Le spatial architectural semble avoir une forme d’autonomie agaçante vis-à-vis de la pensée généralisante. Il paraît impossible de penser une forme architecturale de façon purement abstraite, la forme architecturale est toujours dépendante d’une matérialité, d’une couleur, d’un matériau, d’une exposition au soleil. Wittgenstein déclare donc que la philosophie est moins difficile que l’architecture… parce qu’il ne parvient pas à isoler les idées à partir desquelles il construit une maison spécifique. La maison exemplifie alors une interrogation qu’il s’était posée, sur la nature des idées. Il est très difficile d’accepter qu’une idée touchant l’espace soit « abstraite ». Dans une autre communication, M. Marion conclut en disant que c’est exactement pour cela que Wittgenstein agit en artiste, et pas en philosophe : il aurait créé à partir des formes spatiales plutôt qu’à partir de concepts. Cependant, il a pleinement tiré un parti conceptuel de son aventure d’architecte.

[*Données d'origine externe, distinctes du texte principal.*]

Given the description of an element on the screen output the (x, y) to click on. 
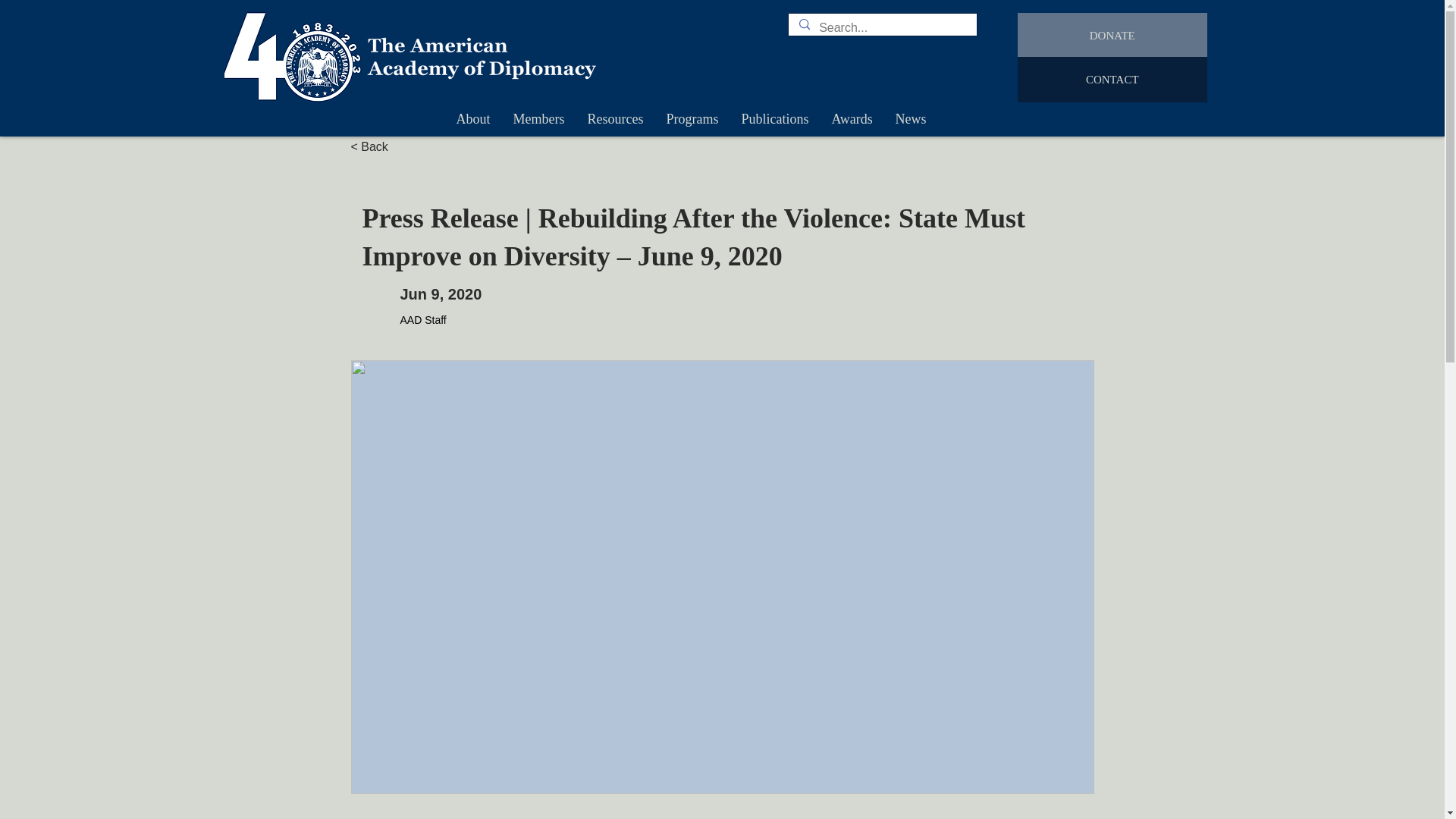
Awards (852, 118)
Publications (774, 118)
Resources (615, 118)
Members (539, 118)
Programs (692, 118)
DONATE (1112, 35)
CONTACT (1112, 79)
About (472, 118)
Given the description of an element on the screen output the (x, y) to click on. 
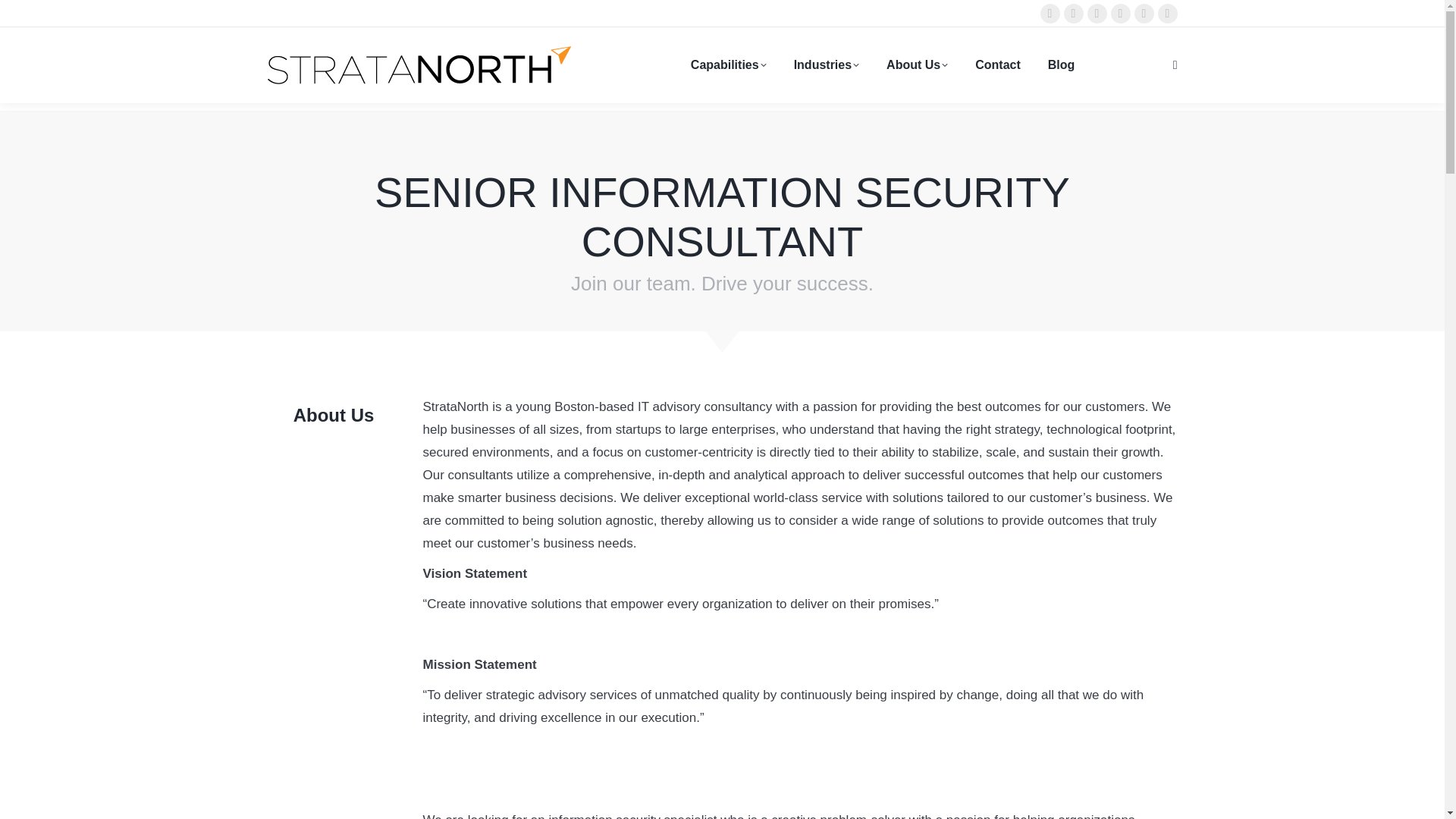
Website page opens in new window (1119, 13)
Linkedin page opens in new window (1050, 13)
Facebook page opens in new window (1072, 13)
X page opens in new window (1166, 13)
Blogger page opens in new window (1144, 13)
Reddit page opens in new window (1096, 13)
Facebook page opens in new window (1072, 13)
Capabilities (728, 64)
X page opens in new window (1166, 13)
Reddit page opens in new window (1096, 13)
Given the description of an element on the screen output the (x, y) to click on. 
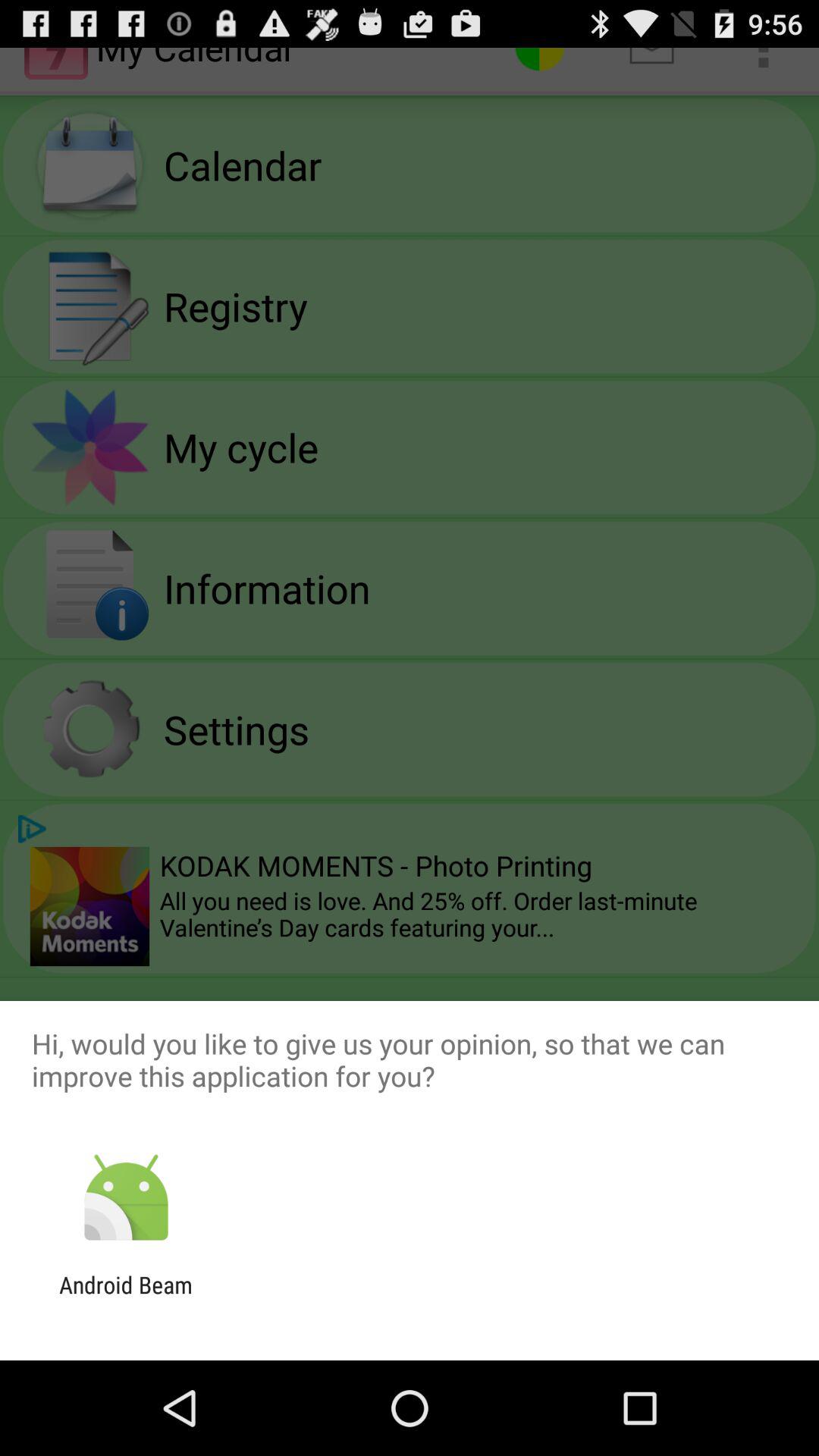
jump to android beam (125, 1298)
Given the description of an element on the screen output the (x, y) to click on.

C’est peut-être dans l’intervention de N. Last (une des plus denses et des plus intéressantes) que l’on trouve l’étude la plus détaillée sur la façon dont un problème technique d’architecture implique (ou infère) un concept philosophique. Elle situe le projet architectural de Wittgenstein entre le Tractacus (1922) et les Recherches philosophiques (publiées en 1953). Dans le Tractatus, « Wittgenstein aurait cherché à montrer que la logique occupe une position précise et précaire, entre le langage et le monde, permettant ainsi au langage de montrer (à peu près correctement) le monde ». Dans les Recherches philosophiques, Wittgenstein aurait abandonné ce point de vue et fondé l’exactitude du langage sur un critère interne. « Il est capable d’être exact non pas en ce qu’il suit une logique extérieure à lui même, mais parce qu’il s’assume comme un phénomène spatial et temporel, non pas comme une pseudo chose hors du temps et de l’espace » (p. 147). Le langage se constitue en même temps qu’il construit sa prétention légitime au vrai. Ce qui le constitue en tant que tel est alors une règle. Selon N. Last, Wittgenstein aurait eu l’idée de l’importance de ces règles en étudiant les proportions qui fixent la place et la taille des ouvertures (fenêtres et portes) dans les espaces internes et extérieurs de la maison. Il s’agit dans un cas d’un espace privé et dans l’autre d’un espace public, et ce ne sont pas les mêmes règles qui fixent les dimensions (et le matériau) des portes… qui pourtant ont toujours le même type de fonction : faire traverser un mur. Ces passages sont surprenants tant ils sont précis : N. Last explique comment des interrogations sur la position d’une porte finissent par engendrer un questionnement sur la notion de limite, donc de flou, donc de définition, donc de concept… et donc de langage ! N. Last conclut alors que dans les Recherches philosophiques, Wittgenstein construit une nouvelle corrélation entre signification et lieu. Elle n’est pas donnée par avance parce qu’il n’y a pas de corrélation universelle. Elle doit être construite, occasion par occasion, dans une « sérialité indifférenciée et ouverte qui constitue un nouveau modèle, sinon une règle, pour la production philosophique » (p. 149).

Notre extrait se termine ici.